Now this is a good argument. I'm not convinced by it, but at least its clear, reasonable, and on topic.
You make 3 points, so I'll respond to each. But, let me first say that, at this point, as soon as the debate is about the empirical question of whether AA works at an acceptable cost or not, most of my work is done. I'm not an expert on AA, nor am I familiar with all the relevant data as to who it affects and what its costs are, so on these points I am easily persuadable if compelling arguments\data are presented. The best I can do is see whether such arguments may be compelling if there is data to back it up one way or another, and hope others can supplement my understanding. To take your points in reverse order.
3) Whether or not AA overlooks economically disadvantaged is irrelevant as that is not AA's purpose. By arguing that AA fails to consider economics, you're suggesting that only an economic AA is justified because that alone would be "fair" (or "meritocratic," or whatever). This is the the type of argument i don't care for. AA's purpose is not to help out the underprivileged (other policies can tend to that) but to lessen racial stratification.
2) This is interesting, and I would like to see the figures on it. However, as you present it, your point is ambiguous: higher dropout rates for black students (what about other underrepresented races???) in comparison to white and asian students when they are "less qualified" raises many questions of how much greater the attrition rate is and whether or not the greater attrition rate is balanced by the greater opportunities available to those who do graduate. We can at least speculate on the counterfactual: if the students who drop out would, in a non-AA world, have been admitted to lesser law schools, would they have dropped out there as well? Perhaps they would not have dropped out at lower law schools, but the students who drop out would, I imagine, not have made great contributions to society had they gone to a different law school, whereas, those who do graduate from a better law school have a greater opportunity to make important differences owing to the increased prestige of their J.D. institutions. Thus it seems to me that a higher attrition rate, although unfortunate, may be a necessary cost for increasing social fluidity for all races.
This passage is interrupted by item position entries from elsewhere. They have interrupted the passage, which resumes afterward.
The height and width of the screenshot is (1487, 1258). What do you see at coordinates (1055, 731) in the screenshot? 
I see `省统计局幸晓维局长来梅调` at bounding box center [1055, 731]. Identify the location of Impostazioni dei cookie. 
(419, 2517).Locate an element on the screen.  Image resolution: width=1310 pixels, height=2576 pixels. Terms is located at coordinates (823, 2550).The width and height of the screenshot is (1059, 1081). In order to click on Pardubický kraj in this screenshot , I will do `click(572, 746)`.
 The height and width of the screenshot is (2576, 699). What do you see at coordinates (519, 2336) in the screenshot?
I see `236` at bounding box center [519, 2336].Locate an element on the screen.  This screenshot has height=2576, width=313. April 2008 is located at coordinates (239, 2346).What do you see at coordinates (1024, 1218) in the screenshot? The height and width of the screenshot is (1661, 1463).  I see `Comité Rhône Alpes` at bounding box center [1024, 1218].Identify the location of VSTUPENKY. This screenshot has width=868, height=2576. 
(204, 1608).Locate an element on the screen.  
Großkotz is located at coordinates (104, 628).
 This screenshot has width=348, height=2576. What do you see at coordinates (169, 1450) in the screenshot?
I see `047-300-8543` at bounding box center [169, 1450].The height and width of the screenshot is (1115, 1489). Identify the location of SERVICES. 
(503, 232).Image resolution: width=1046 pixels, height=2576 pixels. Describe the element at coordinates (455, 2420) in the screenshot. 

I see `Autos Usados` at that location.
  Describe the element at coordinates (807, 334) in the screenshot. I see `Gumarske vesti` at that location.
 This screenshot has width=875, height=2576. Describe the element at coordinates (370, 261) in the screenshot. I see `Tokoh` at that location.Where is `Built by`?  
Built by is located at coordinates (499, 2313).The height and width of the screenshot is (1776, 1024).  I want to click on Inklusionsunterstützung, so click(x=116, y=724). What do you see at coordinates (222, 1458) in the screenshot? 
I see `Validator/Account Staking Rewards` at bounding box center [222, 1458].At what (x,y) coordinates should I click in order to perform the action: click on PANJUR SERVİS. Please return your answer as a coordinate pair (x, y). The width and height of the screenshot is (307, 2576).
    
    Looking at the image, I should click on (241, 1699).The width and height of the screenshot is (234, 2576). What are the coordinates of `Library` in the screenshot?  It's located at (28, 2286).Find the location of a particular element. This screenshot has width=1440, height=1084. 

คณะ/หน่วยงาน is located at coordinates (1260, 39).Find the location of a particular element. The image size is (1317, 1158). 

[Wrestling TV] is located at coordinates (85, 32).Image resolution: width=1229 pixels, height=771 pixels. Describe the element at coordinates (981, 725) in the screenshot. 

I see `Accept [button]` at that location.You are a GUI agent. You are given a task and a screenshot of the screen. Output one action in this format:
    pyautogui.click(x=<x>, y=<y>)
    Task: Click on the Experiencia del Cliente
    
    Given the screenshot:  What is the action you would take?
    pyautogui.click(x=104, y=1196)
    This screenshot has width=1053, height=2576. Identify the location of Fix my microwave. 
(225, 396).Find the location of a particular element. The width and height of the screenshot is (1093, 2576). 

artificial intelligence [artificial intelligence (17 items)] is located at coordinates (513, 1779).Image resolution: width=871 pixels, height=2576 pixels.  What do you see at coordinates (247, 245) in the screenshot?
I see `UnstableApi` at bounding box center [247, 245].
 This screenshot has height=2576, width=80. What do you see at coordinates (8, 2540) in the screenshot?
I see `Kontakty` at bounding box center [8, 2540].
1) Certainly this stigmatization occurs, as numerous leaders have discussed it (e.g. Clarence Thomas, as i mentioned in a previous post). And this is a problem. My inclination, though, is that so long as AA increases the number of leaders who would not otherwise be there, this is an acceptable cost since without AA, there would be fewer such leaders (I do not think that stigmatization has held many people back from achieving great things...as with Clarence Thomas). It might hurt people's self-esteem, which is undesirable, but it must be borne until there is less stratification.
And, in general, to 1) and 2): certainly these are costs. Nobody says AA doesn't have costs. But do you truly believe that these costs outweigh AA's benefits?